Slim hope for Rishi: The Prime Minister continues to play up the prospect of a General Election upset, arguing that a “hung parliament” is now the likely outcome. There’s been a focus on polling numbers, with former YouGov president Peter Keller arguing in The Guardian that Labour is not doing as well as it did in the run-up to the 1997 landslide victory, but that “it doesn’t need to do so in order to win a comfortable victory.”

Can they do it on a cold, wet night in Stoke?

Blackpool are known as The Tangerines, but red is the colour in the North West as Labour bolstered their Westminster ranks by registering their eighth by-election victory since the start of 2023. The ‘Red Wall’ famously turned blue at the last General Election however Labour will now be confident that the tide is turning. 

Another big result came in Hartlepool where Labour wrestled back control of its council from the Tories.
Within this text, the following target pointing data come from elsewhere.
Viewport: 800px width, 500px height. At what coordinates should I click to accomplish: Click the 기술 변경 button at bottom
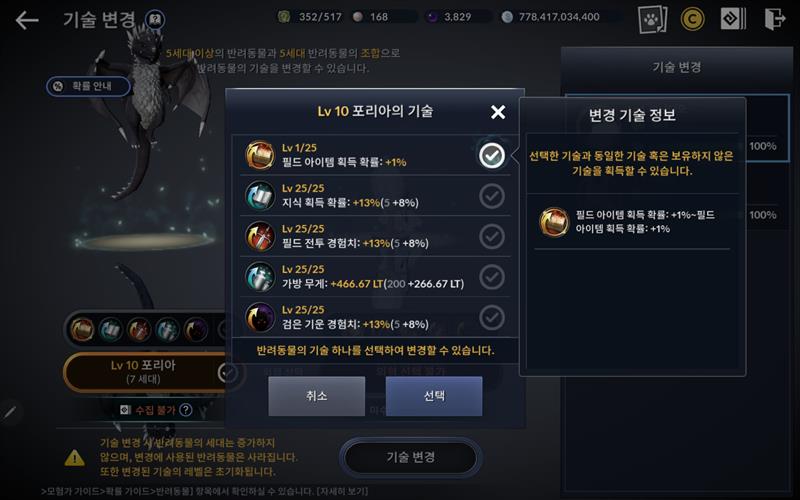click(x=411, y=457)
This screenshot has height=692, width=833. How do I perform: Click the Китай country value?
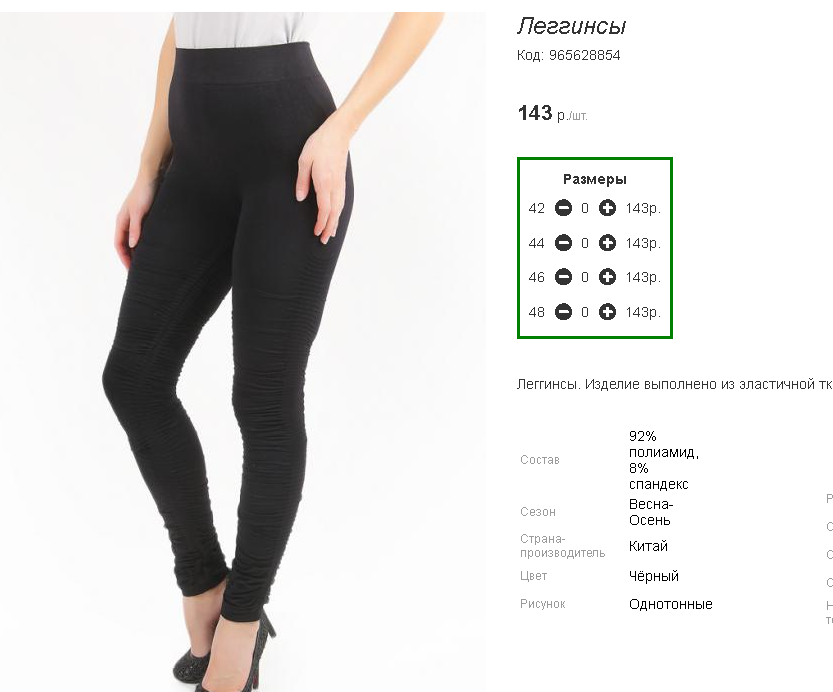click(648, 546)
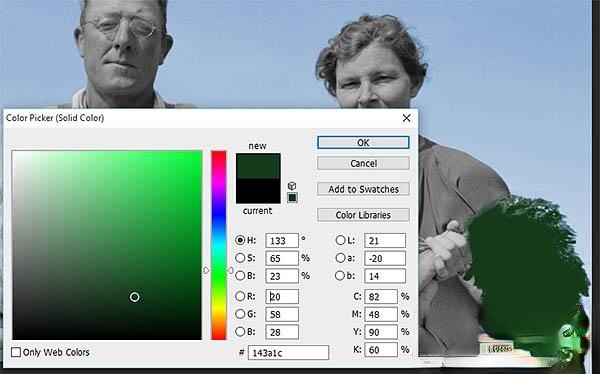
Task: Select the Lab a channel radio button
Action: coord(340,258)
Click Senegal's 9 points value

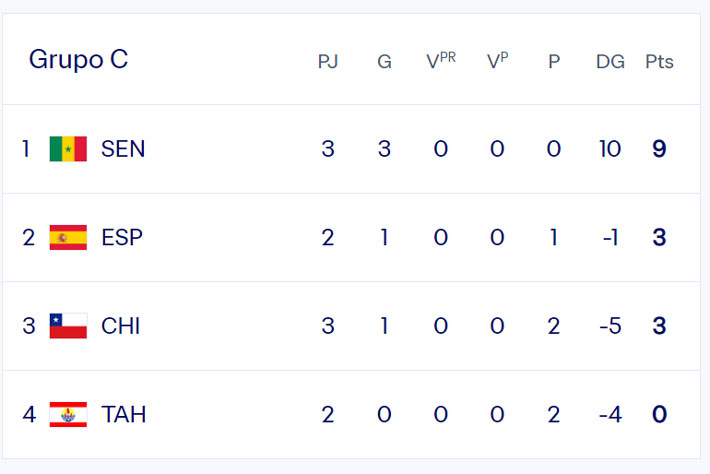(659, 149)
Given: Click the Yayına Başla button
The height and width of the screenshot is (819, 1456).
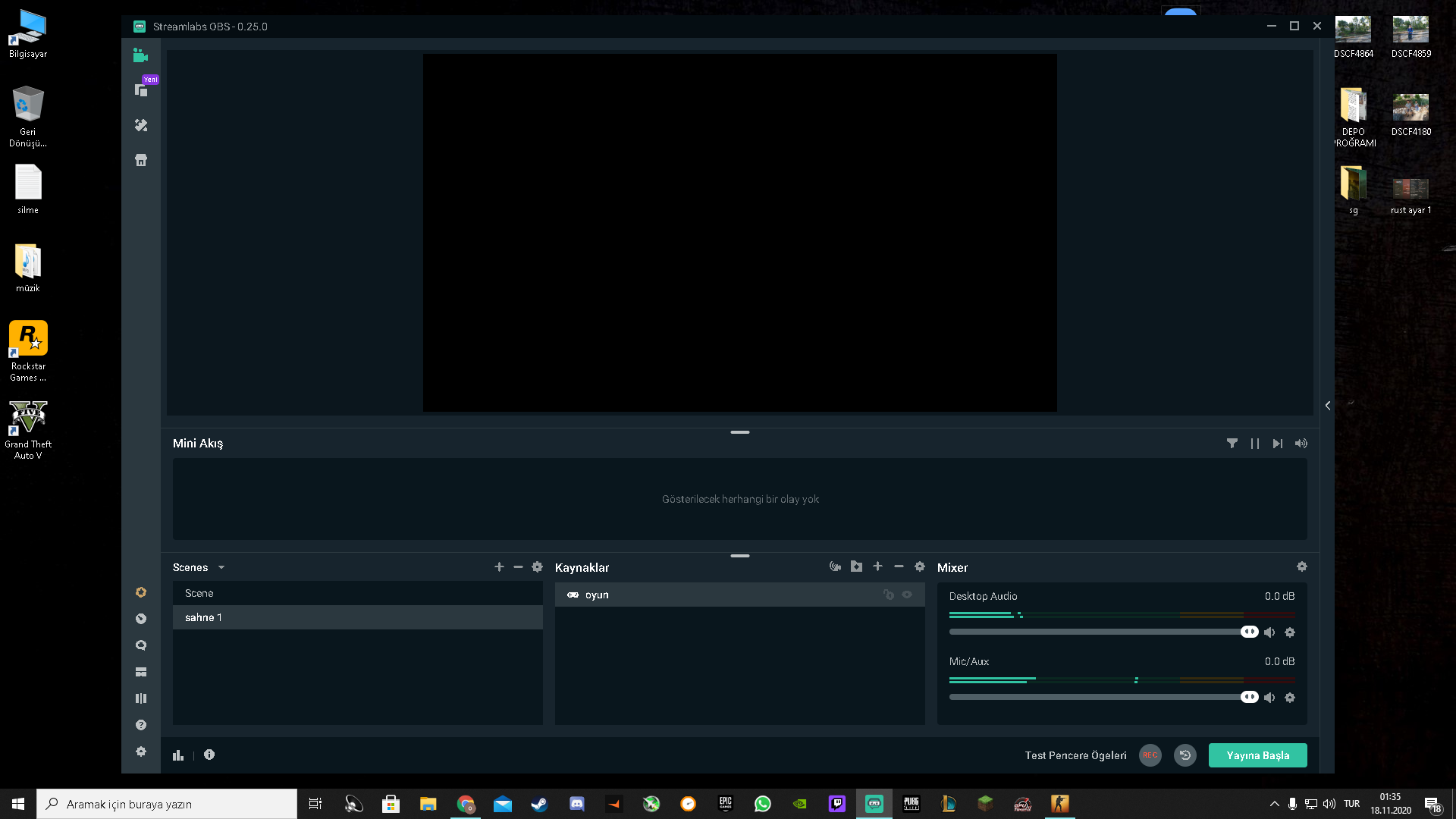Looking at the screenshot, I should coord(1257,755).
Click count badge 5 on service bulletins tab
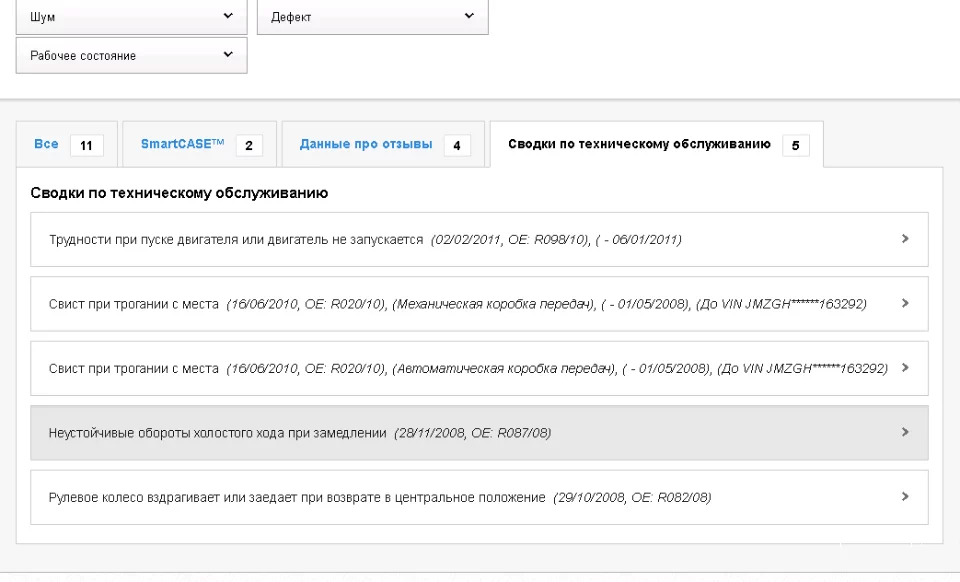Viewport: 960px width, 582px height. tap(795, 146)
The town has emerged as a key battleground in recent years with the Conservative victory in the 2021 by-election representing peak Boris-mania as the former PM hit the height of his powers.

Final score

The referee has blown the whistle, the fans are exiting the stadium, and the clean-up operation has begun, but what does this all mean for business and corporate organisations?
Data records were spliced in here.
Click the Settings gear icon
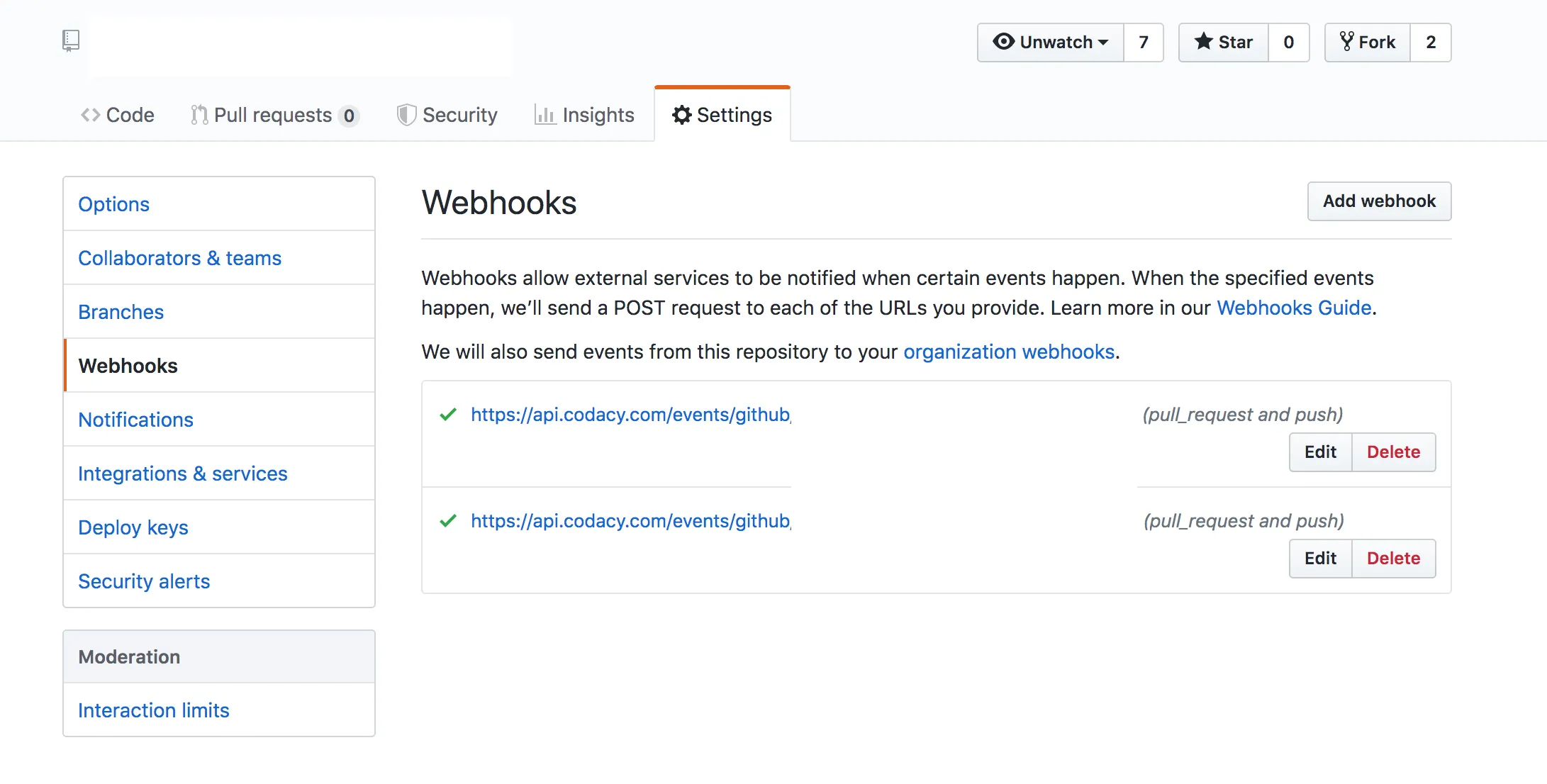Image resolution: width=1547 pixels, height=784 pixels. (x=681, y=115)
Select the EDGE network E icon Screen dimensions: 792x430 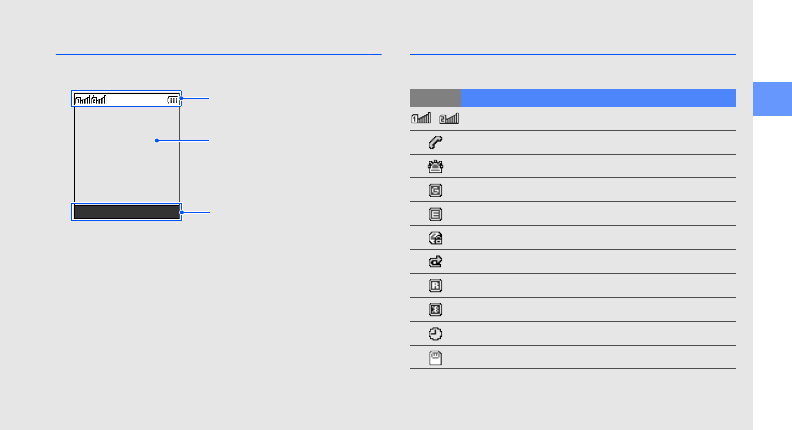coord(435,214)
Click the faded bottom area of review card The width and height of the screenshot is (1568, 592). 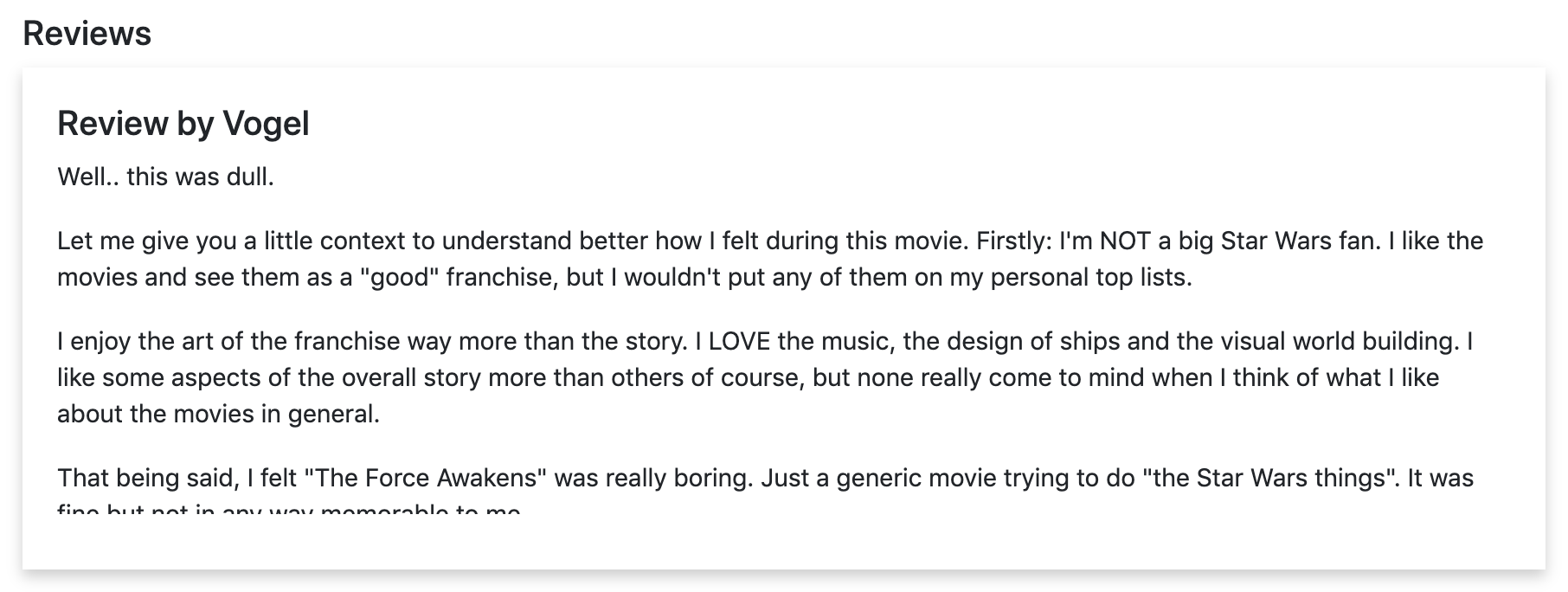click(x=783, y=541)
  • Expect a policy blitz: We understand that the Prime Minister is now going to embark on a policy barrage, announcing a range of new positions on subjects ranging from infrastructure, transport, culture and defence. It will be critical to remain alert to these announcements to understand how they may impact brands, and especially highly regulated ones.
  • A final financial event: We’re expecting Jeremy Hunt to deliver one more “significant financial event” ahead of the General Election later this year. With a more positive economic outlook including a dropping inflation rate and lower cost-of-living, we could see a pre-election tax giveaway such as an income tax reduction and a cut to stamp duty. The Chancellor hopes - like businesses - that consumers will have more money in their pockets, and this will bring a much-needed boost to the UK’s high streets. 
  • General Election scrap: The consensus is that the forthcoming General Election has the potential to be a dirty affair, with a focus on the leaders of the main political parties’ tax affairs, job histories and financial declarations. Definitely one to watch from the stands.